Diyojen'den Seçme Sözler
- Gök aleminden söz eden bir adama: "Gökten ne zaman geldin?" diye sorarak ancak görülebilen ve mevcut şeylerden söz edilebileceğini, bunun dışında hiçbir hakikatten bahsedilemeyeceğini kanıtlamak ister.
- Kendisinin vaktiyle kalpazanlıkla uğraştığını hatırlatanlara: "Evet, bir zamanlar sizlere benzemem lazım gelmişti; fakat şimdi, siz benim olduğum hale asla gelemezsiniz." diye cevap vermiştir.
- Atina'da bir okula girdiği zaman, orada öğrencilerden başka birçok heykellerde gördüğünde, öğretmene dönerek: "Ooo, tanrıları da sayarsak epey öğrenciniz var." der.
- Fakirliğine dokundurmak isteyen birine: "Zengin olunursa istenildiği zaman, fakirlikte ise güç yettiği zaman."yanıtını verir.
- Kendisini iyi döşenmiş bir eve götüren bir adam "bir daha yerlere tükürmemesini" tembihlemeye kalkınca Diogene derhal adamın yüzüne tükürmüş ve: "Buradan daha kirli bir yer bulamadım." yanıtını vermiştir.
- Bir gün çok dar bir sokakta zenginliğinden başka hiçbir şeyi olmayan kibirli bir adamla karşılaşır. İkisinden biri kenara çekilmedikçe geçmek mümkün değildir. Mağrur zengin, hor gördüğü filozofa: "Ben bir serseriye yol vermem."der.

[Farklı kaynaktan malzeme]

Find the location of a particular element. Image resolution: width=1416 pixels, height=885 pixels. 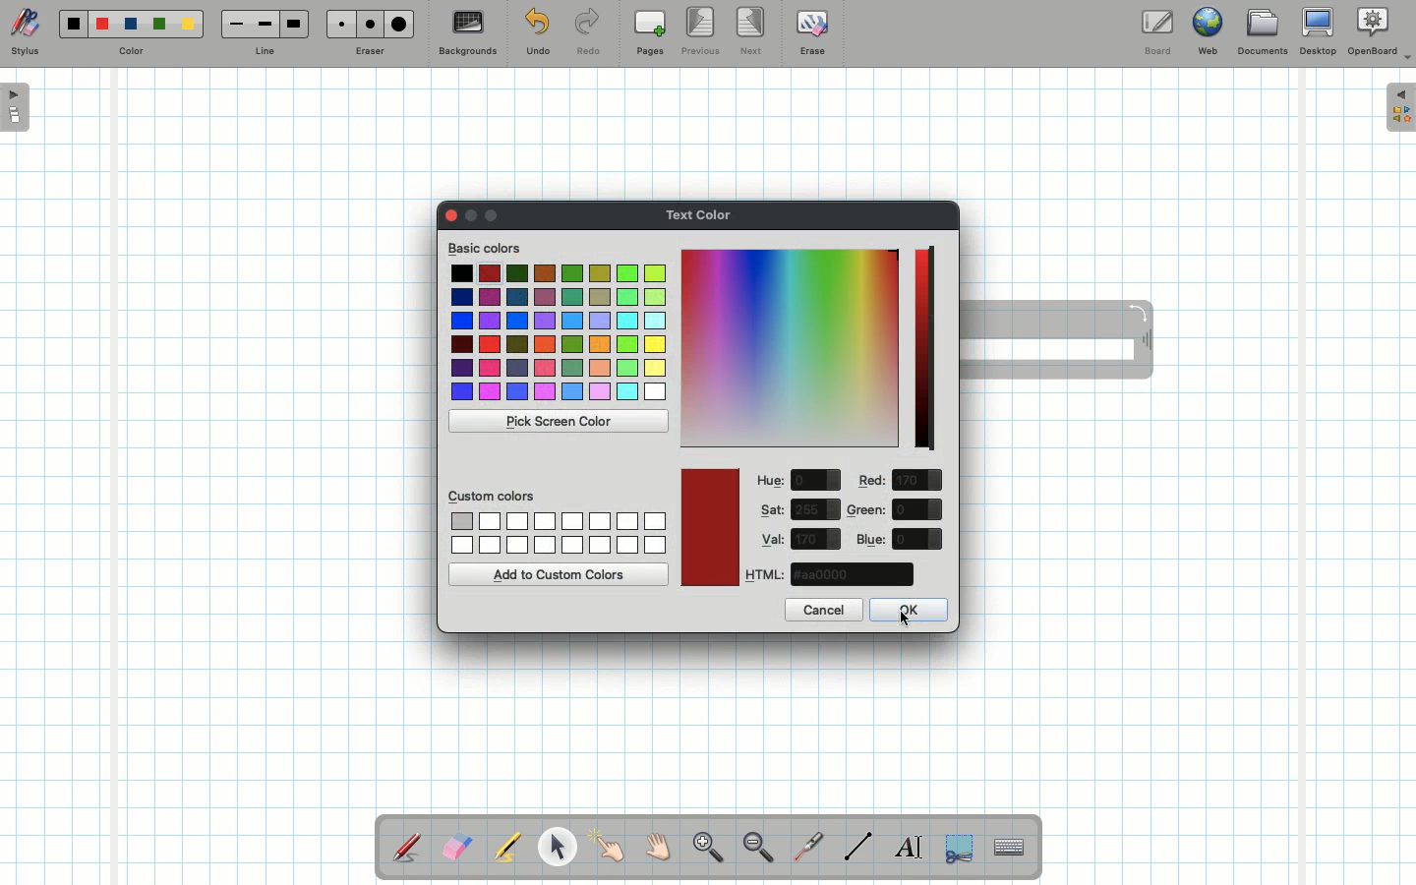

Erase is located at coordinates (812, 31).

Diyojen, kenara çekilerek ***et sakin şu karşılığı verir: "Ben veririm!"
- Büyük İskender Korinthos'ta "Bir dileğin var mı?" diye sorunca "Gölge etme, başka ihsan eylemem." demiştir.
- Çeşmeden avucu ile su içen bir çocuk görünce: "Bu çocuk bana fazladan eşyam olduğunu öğretti." diye haykırıp su çanağını kırmıştır.

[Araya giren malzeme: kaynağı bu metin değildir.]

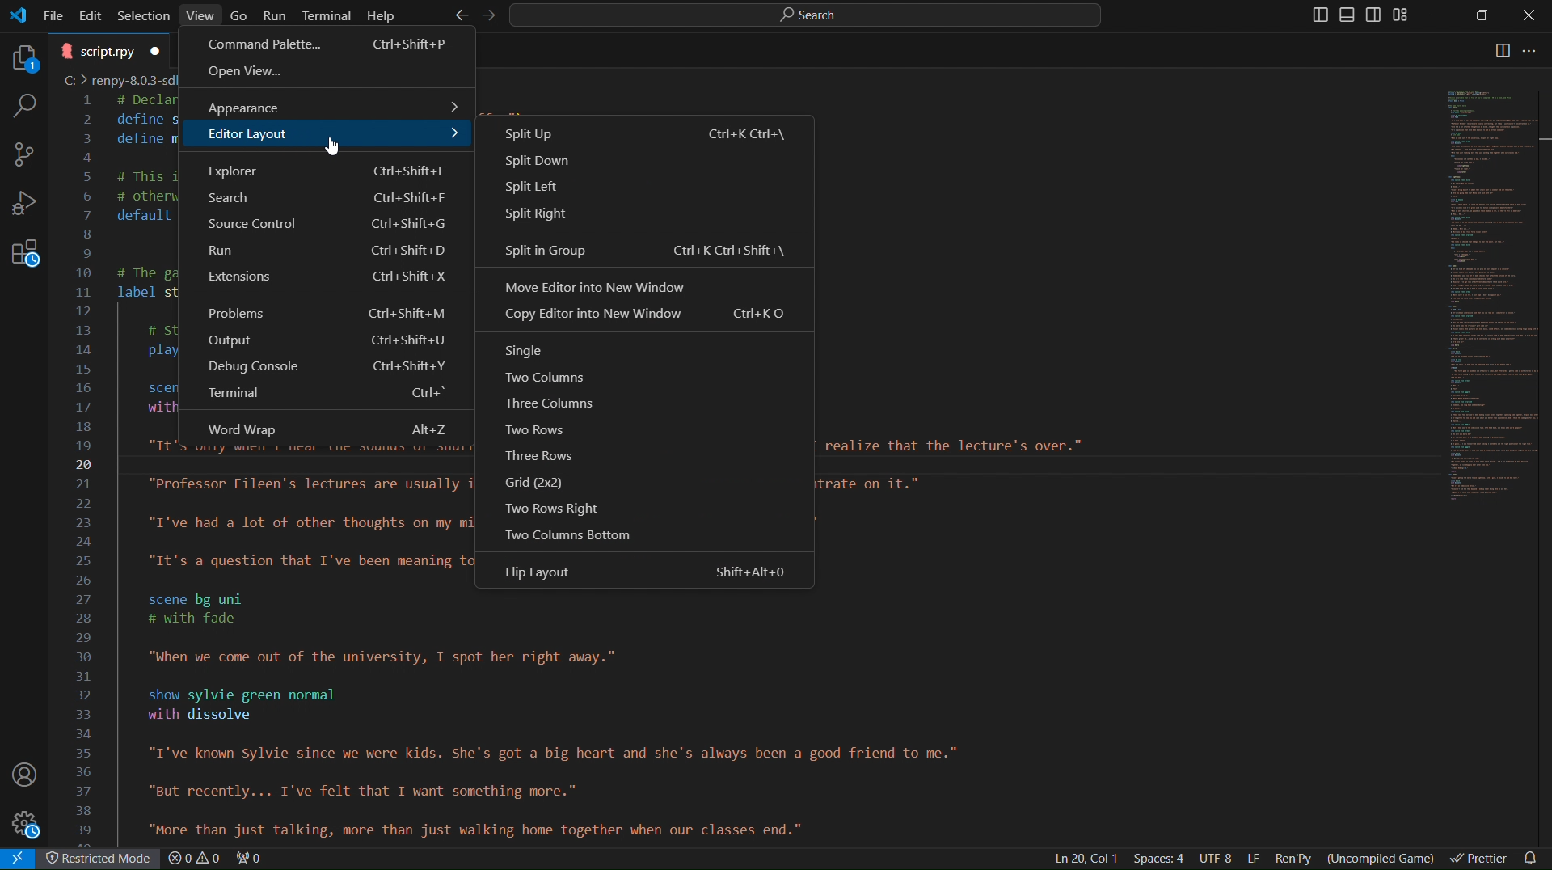 This screenshot has height=870, width=1552. Describe the element at coordinates (1528, 15) in the screenshot. I see `Close` at that location.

- Dyojen'e bir adamın ne kadar akıllı olduğunun nasıl anlaşıldığını sordular. Yanıtı kısa oldu: "Konuşmasından." Bir soru daha sordular: "Peki adam ya hiç konuşmazsa." Dyojen'in yanıtı bu kez şöyle oldu: "O kadar akıllı olanı henüz yok dünyada."